Chair, as you will recall from our opening statement and our intervention on Program 6, the United States is not in a position to approve the draft Program and Budget for 2016/17 absent the conditions we have identified, namely:
- That there be a separation of the accounting for the Lisbon and Madrid Systems – i.e., two separate programs with separate Expected Results;
- That the Lisbon System’s use of and contribution to WIPO services and operating costs are accurately reflected as expenses, whether direct or indirect, or income, as appropriate;
- That the Lisbon Budget is balanced as provided under the Lisbon Agreement, including its Geneva Act, without the use of other Unions’ Income, general Member State Contributions or income not derived from the Lisbon Union;
- That the Secretariat Conduct a Study on Lisbon’s Financial Sustainability;
- That the earmark for a diplomatic conference in the 2016/17 biennium be conditional on full participation; and
- That the Secretariat to review Annex III, including the allocation of miscellaneous income, and whether, as in the case of the rental income that is directly attributable to the Madrid Union, the miscellaneous income can be more accurately attributed according to how the assets from which this income was acquired and are being maintained.
The United States notes that regrettably none of our suggested edits to Program 6 of the draft Program and Budget 2016/17 have been included in the revised version, and therefore, stands ready to constructively engage in the continued discussion of these important points at the upcoming PBC session in September.The United States appreciates the continued commitment by those member states that have shown support for the principles that we are trying to bring forward here.
Chair, finally, please allow me to say a few words on why the United States is taking this position.
The United States considers the Geneva Act of the Lisbon Agreement to be illegitimate, mainly because of the way in which it was negotiated and concluded. A small subset of this organization – a mere 28 members – excluded from full participation the vast majority of the organization, relying on Article 13 of the Lisbon Agreement under the guise of a revision to the agreement. We all know that this was not a revision, but rather, a complete overhaul of the agreement by including the broader concept of geographical indications.

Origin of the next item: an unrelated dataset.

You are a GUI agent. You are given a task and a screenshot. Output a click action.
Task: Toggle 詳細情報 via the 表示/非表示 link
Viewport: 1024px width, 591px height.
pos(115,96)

However, when it comes to making the Lisbon System financially self-sustainable – something the United States is trying to do here – the Lisbon Members continue to ignore their treaty obligations. It seems convenient for the Lisbon Union to invoke a treaty article (13) when it is serves to exclude others from participating so as to craft a workable international instrument for all Member States, but to flatly disregard another treaty obligation when it is against their financial interest. It is deeply troubling that the legitimacy deficit of the Geneva Act is being worsened by the attempts of some to perpetuate the long-standing financial deficit of Lisbon system to the detriment of all. The great majority of WIPO members, who were excluded from meaningful participation in the recent diplomatic conference, cannot and should not be asked to subsidize the few that refuse to fund their own treaty.

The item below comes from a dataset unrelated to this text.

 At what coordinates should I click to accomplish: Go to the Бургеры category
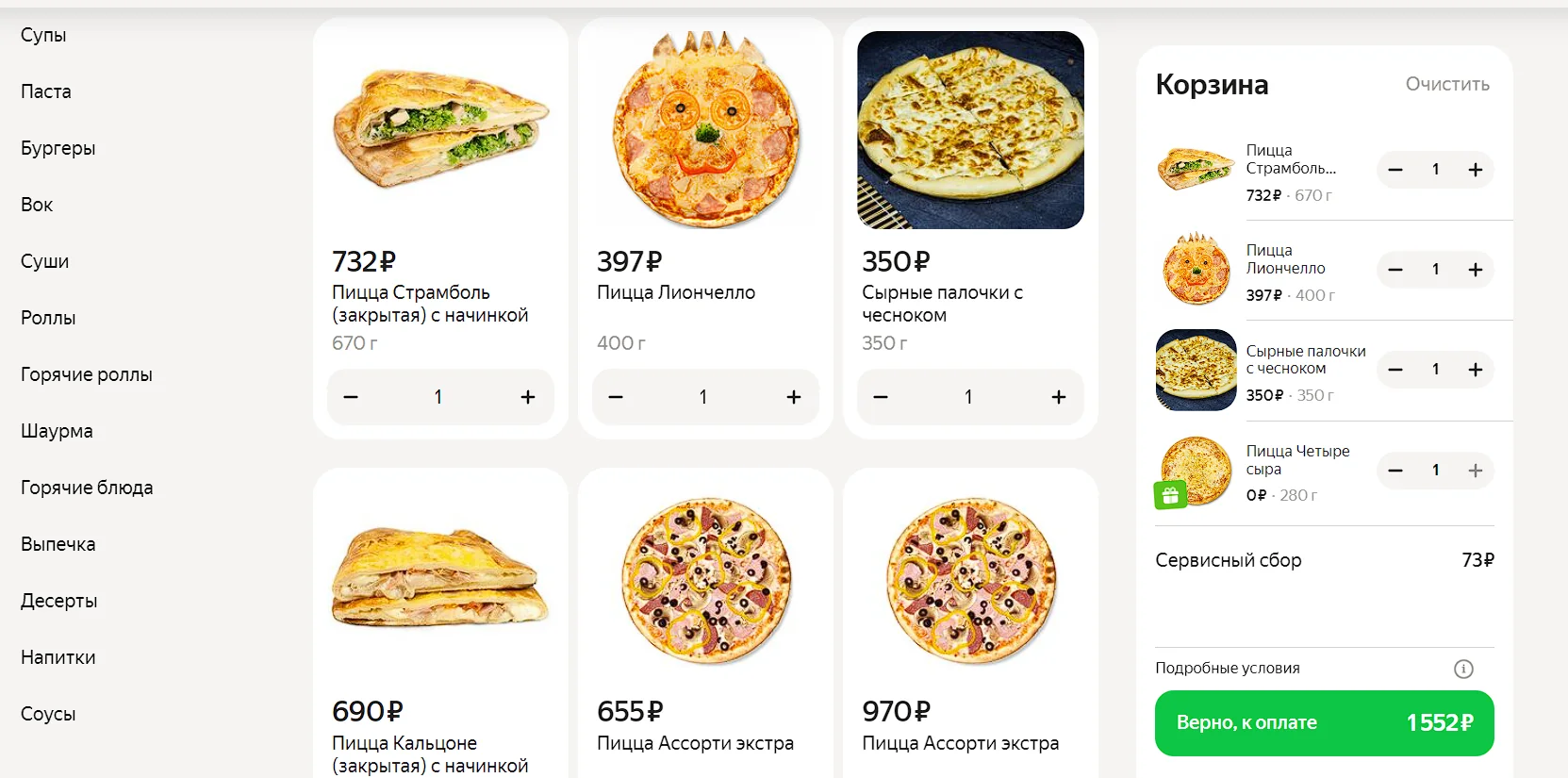coord(58,148)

Some of the more vocal Lisbon members have commented this week that the Lisbon and Madrid systems should remain in one program, with the implication that Madrid will continue to fund the deficits incurred by Lisbon. Their baseless justification is that it has always been this way, so why change it. Well, chair, the United States will not stand for the continued bootstrapping of an illegitimate, financially irresponsible system by the Madrid system, particularly when the new Geneva Act contains provisions that affirmatively undermine trademark protection, which is at the core of the Madrid Agreement.
Chair, the United States had hoped that a number of our conditions would have been agreed upon this week, as many touched upon transparency and financial sustainability – issues that many of the Lisbon members constantly call for in broader WIPO discussions, not to mention broader UN discussions. It is unfortunate that they shed those principles to suit their self-serving objective of gaining an upper hand in the ongoing struggle over how best to protect geographical indications. In addition to our concerns with the Lisbon parties in terms of implementing their own financial obligation, we are also concerned about WIPO’s stewardship of its treaties by failing to follow the legal provisions of the Lisbon agreement with respect to financing, and the provisions of the Madrid agreement with respect to the revenue, except specific fees, that is to be divided between Contracting Parties as specified by Article 8(4) and not used for other purposes to which they have not consented. As we said in our opening statement, these failures raise critical concerns about transparency, accountability and governance that must be addressed.
Again, chair, the United States appreciates your handling of this session, and looks forward to seeing you again in September.